Sophie wrote:

> In the example of transforming databases from [Lecture 41](https://forum.azimuthproject.org/discussion/2230/lecture-41-chapter-3-composing-functors), the functor that ignores departmental data is full and faithful but not essentially surjective. So it "forgets at most properties". I can't figure out how to think of departmental data as a property but maybe I am trying to take the analogy too far?

You can never take this analogy - or more precisely, this concept of 'stuff, structure and properties' - too far. But I'm a bit confused.

Let me remember what we were talking about. We created a category \$$\mathcal{C}\$$ by taking the free category on this graph:

and a category \$$\mathcal{D}\$$ by taking the free category on this graph:

We got an obvious 'inclusion' functor \$$G : \mathcal{D} \to \mathcal{C}\$$.

It sounds like you're asking whether \$$G\$$ is full, faithful and/or essentially surjective, and asking what this means in terms of stuff, structure and properties. That's fun to think about.

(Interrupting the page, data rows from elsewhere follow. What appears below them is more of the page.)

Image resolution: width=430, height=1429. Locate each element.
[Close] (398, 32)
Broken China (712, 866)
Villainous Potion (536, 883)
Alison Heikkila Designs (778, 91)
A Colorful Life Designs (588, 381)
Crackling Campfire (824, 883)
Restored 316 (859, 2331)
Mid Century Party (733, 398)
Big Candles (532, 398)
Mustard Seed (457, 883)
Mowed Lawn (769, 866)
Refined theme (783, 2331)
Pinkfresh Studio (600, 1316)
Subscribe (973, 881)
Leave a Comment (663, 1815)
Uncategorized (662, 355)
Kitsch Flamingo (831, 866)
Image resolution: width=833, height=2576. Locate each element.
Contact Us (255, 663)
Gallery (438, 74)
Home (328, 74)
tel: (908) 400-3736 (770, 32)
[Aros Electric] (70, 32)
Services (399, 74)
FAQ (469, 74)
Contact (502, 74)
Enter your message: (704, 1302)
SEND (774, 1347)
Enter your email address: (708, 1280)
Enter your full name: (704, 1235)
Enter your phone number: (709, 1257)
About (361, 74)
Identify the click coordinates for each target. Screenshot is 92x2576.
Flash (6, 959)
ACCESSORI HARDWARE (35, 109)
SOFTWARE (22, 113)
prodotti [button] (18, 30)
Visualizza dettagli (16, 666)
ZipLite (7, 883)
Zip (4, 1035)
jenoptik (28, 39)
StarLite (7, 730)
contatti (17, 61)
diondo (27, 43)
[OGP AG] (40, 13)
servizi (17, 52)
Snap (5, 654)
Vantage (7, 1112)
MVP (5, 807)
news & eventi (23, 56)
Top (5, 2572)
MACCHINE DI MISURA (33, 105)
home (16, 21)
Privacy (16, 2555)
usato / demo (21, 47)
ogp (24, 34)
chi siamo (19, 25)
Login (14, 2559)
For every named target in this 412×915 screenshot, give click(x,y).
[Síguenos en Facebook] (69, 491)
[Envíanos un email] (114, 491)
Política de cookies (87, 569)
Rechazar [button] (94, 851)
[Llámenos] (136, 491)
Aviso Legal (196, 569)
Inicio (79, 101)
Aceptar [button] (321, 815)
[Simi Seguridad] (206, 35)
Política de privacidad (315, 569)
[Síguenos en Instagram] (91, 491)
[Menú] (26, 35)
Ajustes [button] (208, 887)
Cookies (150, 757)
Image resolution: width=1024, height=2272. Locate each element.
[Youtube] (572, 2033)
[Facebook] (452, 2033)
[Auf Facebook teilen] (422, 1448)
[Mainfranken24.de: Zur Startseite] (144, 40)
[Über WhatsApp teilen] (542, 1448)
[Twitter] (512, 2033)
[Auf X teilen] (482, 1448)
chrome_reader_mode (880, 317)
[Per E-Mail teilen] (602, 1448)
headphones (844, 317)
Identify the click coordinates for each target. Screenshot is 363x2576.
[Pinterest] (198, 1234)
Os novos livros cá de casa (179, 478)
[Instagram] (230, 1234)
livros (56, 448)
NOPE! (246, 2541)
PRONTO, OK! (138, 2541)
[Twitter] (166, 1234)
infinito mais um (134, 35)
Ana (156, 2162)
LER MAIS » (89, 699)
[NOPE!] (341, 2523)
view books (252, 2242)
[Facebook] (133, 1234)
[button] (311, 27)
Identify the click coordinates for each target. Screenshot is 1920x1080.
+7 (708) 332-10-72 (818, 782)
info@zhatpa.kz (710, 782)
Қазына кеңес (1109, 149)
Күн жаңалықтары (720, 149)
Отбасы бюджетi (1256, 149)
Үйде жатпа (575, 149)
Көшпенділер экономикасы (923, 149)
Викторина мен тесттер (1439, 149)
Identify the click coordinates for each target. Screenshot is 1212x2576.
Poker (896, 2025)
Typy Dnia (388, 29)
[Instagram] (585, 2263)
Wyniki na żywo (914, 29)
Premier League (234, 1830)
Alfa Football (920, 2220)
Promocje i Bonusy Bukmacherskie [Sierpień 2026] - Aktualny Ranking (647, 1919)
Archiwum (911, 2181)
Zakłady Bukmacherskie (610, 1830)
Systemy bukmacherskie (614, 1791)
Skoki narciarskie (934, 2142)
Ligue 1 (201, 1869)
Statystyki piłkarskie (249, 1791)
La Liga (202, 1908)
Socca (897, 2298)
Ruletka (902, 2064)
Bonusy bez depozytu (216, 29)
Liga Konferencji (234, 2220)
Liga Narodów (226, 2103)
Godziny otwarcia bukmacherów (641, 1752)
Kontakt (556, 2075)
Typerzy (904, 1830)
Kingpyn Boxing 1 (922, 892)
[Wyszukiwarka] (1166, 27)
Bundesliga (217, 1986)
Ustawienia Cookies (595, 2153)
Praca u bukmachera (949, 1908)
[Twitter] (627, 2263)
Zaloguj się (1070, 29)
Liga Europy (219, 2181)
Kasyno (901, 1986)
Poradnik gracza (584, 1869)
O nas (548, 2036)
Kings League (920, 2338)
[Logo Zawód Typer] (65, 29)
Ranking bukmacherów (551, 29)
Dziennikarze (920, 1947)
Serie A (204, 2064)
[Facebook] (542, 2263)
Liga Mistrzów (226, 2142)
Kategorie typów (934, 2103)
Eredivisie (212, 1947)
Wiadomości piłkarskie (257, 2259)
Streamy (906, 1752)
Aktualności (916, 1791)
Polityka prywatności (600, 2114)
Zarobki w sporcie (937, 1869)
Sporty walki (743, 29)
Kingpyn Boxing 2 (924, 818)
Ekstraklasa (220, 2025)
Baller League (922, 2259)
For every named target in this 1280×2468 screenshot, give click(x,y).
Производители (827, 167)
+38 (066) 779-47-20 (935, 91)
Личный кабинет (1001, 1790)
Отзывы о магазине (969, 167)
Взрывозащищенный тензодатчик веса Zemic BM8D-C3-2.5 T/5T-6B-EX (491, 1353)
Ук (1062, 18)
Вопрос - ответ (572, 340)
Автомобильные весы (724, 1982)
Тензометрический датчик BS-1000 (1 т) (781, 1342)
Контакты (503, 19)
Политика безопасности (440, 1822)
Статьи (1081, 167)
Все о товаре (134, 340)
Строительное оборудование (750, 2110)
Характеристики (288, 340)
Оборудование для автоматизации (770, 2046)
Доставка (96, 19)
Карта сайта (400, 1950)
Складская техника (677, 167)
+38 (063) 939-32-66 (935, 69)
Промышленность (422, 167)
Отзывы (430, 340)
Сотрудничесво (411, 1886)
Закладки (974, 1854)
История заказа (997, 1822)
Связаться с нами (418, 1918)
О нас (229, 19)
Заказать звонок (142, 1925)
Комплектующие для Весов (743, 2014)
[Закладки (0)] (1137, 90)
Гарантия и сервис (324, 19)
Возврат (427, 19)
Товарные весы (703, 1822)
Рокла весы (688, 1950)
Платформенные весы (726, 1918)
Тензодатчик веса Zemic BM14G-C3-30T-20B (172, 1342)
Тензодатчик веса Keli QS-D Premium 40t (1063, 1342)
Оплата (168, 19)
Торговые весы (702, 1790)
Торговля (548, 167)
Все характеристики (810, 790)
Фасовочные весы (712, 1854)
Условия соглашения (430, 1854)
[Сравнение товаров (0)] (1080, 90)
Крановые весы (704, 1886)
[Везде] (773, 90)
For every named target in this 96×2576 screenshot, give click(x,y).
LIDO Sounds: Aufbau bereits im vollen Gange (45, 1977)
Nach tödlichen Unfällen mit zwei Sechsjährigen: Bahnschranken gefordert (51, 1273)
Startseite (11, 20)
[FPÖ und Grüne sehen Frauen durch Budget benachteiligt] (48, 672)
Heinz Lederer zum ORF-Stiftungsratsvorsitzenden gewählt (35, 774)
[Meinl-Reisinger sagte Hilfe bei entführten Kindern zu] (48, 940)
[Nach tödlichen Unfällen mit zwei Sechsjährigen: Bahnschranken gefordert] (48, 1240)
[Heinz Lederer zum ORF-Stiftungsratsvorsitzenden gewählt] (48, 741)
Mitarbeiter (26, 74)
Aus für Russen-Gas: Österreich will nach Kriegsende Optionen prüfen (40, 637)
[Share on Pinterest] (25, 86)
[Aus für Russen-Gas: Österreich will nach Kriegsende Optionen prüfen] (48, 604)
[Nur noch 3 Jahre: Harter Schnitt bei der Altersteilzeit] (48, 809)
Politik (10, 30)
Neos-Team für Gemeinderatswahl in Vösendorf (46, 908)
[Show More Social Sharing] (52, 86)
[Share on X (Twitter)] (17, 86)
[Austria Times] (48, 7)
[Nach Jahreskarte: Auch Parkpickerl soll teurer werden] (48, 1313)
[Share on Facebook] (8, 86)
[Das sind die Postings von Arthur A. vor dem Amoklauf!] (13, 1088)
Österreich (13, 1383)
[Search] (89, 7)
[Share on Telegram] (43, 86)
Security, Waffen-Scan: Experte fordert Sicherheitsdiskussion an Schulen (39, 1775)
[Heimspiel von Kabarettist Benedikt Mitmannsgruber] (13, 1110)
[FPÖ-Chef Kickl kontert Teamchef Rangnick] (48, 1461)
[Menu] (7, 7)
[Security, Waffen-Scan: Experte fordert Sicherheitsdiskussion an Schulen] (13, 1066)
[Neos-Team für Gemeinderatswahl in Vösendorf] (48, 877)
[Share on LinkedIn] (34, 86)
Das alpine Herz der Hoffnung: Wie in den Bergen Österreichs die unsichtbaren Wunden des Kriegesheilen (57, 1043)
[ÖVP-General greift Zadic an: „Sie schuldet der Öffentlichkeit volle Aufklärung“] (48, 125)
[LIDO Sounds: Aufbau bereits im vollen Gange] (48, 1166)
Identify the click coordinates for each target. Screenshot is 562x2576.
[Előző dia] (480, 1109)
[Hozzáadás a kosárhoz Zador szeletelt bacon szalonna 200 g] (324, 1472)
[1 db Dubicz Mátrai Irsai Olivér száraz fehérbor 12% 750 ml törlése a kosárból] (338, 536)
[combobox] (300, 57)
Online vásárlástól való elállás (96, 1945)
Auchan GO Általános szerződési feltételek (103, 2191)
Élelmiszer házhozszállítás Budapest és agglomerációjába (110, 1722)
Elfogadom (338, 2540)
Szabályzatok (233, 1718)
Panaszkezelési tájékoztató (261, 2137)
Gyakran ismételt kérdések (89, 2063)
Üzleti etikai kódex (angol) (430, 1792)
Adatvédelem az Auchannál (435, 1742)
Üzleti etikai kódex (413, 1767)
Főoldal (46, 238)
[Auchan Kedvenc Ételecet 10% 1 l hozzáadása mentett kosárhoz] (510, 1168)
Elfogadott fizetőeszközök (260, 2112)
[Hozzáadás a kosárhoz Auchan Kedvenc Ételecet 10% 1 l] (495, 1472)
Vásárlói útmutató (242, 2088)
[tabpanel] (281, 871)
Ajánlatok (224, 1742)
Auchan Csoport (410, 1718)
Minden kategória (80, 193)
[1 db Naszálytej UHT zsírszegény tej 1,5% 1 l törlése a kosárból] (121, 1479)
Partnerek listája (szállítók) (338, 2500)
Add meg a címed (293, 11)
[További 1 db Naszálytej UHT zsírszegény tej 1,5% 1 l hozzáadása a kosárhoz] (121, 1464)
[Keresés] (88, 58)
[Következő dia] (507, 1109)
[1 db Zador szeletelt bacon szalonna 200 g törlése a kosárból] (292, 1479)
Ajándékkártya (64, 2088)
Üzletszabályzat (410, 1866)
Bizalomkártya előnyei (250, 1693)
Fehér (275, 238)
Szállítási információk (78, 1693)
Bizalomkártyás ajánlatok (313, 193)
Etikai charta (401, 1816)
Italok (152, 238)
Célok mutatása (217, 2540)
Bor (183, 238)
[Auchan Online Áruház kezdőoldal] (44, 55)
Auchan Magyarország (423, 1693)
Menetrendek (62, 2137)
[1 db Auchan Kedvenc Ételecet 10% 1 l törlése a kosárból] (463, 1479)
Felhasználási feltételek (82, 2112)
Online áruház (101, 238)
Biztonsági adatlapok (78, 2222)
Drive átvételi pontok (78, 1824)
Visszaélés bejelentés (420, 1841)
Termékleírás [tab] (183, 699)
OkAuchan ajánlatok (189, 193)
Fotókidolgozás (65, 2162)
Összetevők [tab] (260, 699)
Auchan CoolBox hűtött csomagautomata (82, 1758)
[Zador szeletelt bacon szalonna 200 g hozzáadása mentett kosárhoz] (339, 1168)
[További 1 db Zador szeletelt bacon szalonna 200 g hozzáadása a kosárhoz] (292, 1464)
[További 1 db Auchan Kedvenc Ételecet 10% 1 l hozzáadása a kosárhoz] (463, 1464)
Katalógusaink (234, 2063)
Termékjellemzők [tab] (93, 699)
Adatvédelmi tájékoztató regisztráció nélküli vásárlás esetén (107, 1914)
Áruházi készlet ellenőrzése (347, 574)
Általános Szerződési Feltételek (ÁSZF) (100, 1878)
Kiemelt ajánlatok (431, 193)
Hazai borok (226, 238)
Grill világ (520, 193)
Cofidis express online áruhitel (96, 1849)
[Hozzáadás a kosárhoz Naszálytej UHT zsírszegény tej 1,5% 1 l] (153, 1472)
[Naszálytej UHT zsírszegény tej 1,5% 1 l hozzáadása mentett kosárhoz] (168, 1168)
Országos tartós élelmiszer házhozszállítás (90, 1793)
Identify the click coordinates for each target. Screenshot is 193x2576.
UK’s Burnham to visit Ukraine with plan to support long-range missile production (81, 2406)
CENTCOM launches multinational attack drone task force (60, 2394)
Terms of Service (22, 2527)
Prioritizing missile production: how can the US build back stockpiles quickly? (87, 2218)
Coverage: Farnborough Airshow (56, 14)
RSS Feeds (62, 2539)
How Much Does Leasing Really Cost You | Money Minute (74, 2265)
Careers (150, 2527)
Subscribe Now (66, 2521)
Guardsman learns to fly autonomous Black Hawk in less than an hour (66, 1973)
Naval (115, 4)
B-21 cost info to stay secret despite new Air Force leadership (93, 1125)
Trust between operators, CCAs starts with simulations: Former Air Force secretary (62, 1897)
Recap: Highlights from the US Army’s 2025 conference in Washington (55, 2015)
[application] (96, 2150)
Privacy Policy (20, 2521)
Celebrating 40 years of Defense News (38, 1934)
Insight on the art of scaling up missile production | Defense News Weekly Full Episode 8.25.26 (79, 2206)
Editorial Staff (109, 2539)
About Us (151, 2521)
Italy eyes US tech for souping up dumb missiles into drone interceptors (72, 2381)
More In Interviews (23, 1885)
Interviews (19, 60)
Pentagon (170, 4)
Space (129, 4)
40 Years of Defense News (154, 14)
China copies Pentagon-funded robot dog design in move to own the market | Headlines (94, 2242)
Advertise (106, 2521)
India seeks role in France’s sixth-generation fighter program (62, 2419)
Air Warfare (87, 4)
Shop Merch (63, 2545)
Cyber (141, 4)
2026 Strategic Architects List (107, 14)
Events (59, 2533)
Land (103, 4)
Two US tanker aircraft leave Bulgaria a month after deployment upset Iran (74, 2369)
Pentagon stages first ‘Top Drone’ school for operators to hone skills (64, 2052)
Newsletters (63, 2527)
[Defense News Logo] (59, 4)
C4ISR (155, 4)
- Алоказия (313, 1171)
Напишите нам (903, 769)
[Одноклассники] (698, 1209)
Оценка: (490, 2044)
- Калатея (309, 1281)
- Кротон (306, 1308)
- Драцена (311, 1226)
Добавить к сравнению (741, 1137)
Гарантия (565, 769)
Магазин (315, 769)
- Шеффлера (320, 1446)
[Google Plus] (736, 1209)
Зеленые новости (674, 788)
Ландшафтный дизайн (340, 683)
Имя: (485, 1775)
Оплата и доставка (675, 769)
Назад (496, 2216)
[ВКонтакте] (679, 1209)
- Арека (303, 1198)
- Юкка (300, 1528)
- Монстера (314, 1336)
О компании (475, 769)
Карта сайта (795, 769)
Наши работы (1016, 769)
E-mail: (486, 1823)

But here's another fun thing to think about! "Composing with \$$G\$$" turns databases built on the schema \$$\mathcal{C}\$$ into databases built on the schema \$$\mathcal{D}\$$. In other words, we have a functor

$\textrm{ composing with } G \; : \mathbf{Set}^\mathcal{C} \to \mathbf{Set}^\mathcal{D}$

We can also ask if _this_ functor is full, faithful and/or essentially surjective, and what _this_ means in terms of stuff, structure and properties.

I think I was confused, at first, about what you were thinking about. Now I think it's really the first, since \$$G\$$ is indeed full, faithful but not essentially surjective.

I have more to say, but not now, since it's Brandon Coya's graduation and I have to go put a hood on him!